Hilary Hahn with violin
Hilary Hahn. Photo: Dana van Leeuwen-Decca.

“There’s no mistaking the DNA of Ysaÿe’s writing throughout the six sonatas,” observes Leong, “but each of them naturally has a distinct character, and it can be interesting to look into the context behind the conception of each in order to help determine sound approach and colors and texture choices. For example, the direct inspiration of Szigeti’s Bach-playing in No. 1, leading to long and brooding lines; finding connections with the suavity and raw passion in a lot of Spanish music for No. 6; or just imagining how Ysaÿe would have had Kreisler’s big noble sound in mind when he penned the lyrical lines of No. 4. In that sense, I find it fulfilling when working on these sonatas to imagine and approach each one from the perspective and mindset of a different person.” 

Hahn’s approach is similarly personal, emphasizing the individuality of each of the dedicatees. “If you read about the violinists—who they spent time with, the musicians they worked with, what they were known for, how Ysaÿe knew them, and the musical contexts from which they emerged—a lot of the differences between the sonatas are explained,” she says, adding that this is part of what makes them so much of a challenge—and such a satisfying feat—to perform as a set. “When you take the pieces in chronological order,” she says, “and, to the extent that you can imagine it, really put yourself into the zones both of the era and the way it might have felt to be that dedicatee playing your instrument at that time, so many interpretive options open up.”

Hilary Hahn’s version of Sonata No. 6 in E Major

Of course, as Leong suggests, the very fact that each piece was written with a different violinist in mind demands a bit of musical role-playing. “It’s a subtle thing for a performer to be able to recognize what it might feel like to play as a different player,” Hahn says. “That’s what I consider to be a highly advanced challenge, a sort of historical telepathy.” Such a practice is valuable for any artist who has been playing a long time, of course. “What you conclude from these flights of fancy is completely within your own identity as an artist,” she says, “so it’s a chance to become someone else in a way, while returning even more authentically to your own self.”

Ultimately, though each piece is dedicated to another violinist, they are all the result of Ysaÿe’s own compositional vision and imagination. What, then, might the Six Sonatas for Violin Solo, Op. 27, reveal about Eugène Ysaÿe the player? Hahn, who has become intimately familiar with them over the last few years, says it’s not an easy question, as these are the only Ysaÿe pieces she’s played. She does think they are very representative of Ysaÿe as a person. “He was highly creative, lived larger than life, had expansive opinions, and valued his musical community,” she says. “He had the respect of everyone I have read about. Audiences loved him. He was a very expressive player, and he knew how to work with the violin to achieve everything he wanted to convey.
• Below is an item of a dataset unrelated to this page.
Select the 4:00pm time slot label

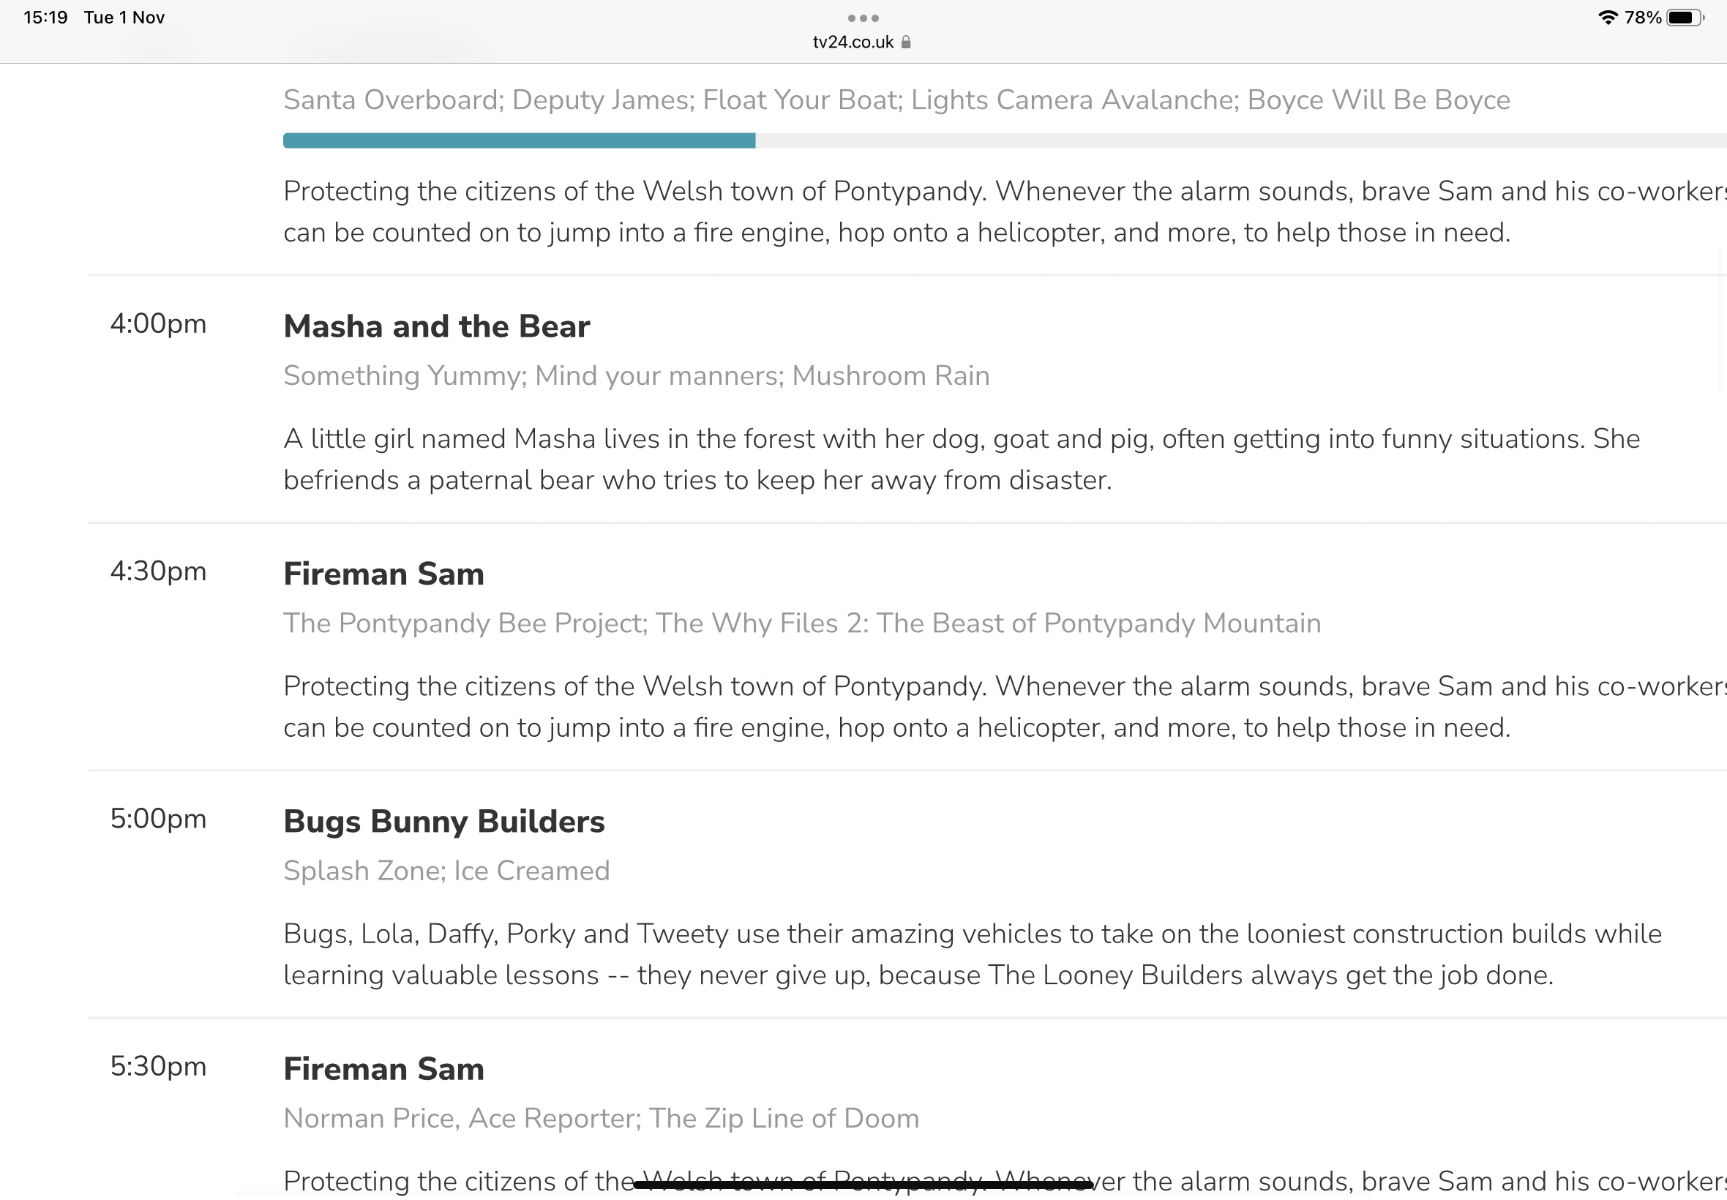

“The fact that Ysaÿe wrote these pieces at the time that he did speaks to his sense of legacy and his sense of rebellion,” she continues. “He wanted to update the violin repertoire, to reflect techniques that he knew were possible that hadn’t been written into the repertoire yet. I would venture that Ysaÿe knew what he wanted to leave on paper in this world, and he did so with complete confidence.”

And now, it’s up to the violinists who follow him to imbue the pieces with their own selves and make them part of their own legacies. “He wrote solo works that leave space for the individual performer,” says Hahn, “and that’s how they will live on, and that’s one way he will live on. I think he knew this.”